Stored dataset items:

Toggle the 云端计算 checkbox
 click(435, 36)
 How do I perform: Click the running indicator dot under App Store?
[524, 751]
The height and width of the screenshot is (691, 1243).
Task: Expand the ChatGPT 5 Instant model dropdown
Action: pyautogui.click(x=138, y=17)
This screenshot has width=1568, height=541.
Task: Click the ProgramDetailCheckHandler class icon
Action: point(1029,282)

### [WHAT YOU HAVE TO DO]
Extract all of the data shown above and repeat it verbatim.

### [YOUR RESPONSE]
Toggle the 云端计算 checkbox
 click(435, 36)
 How do I perform: Click the running indicator dot under App Store?
[524, 751]
The height and width of the screenshot is (691, 1243).
Task: Expand the ChatGPT 5 Instant model dropdown
Action: pyautogui.click(x=138, y=17)
This screenshot has width=1568, height=541.
Task: Click the ProgramDetailCheckHandler class icon
Action: point(1029,282)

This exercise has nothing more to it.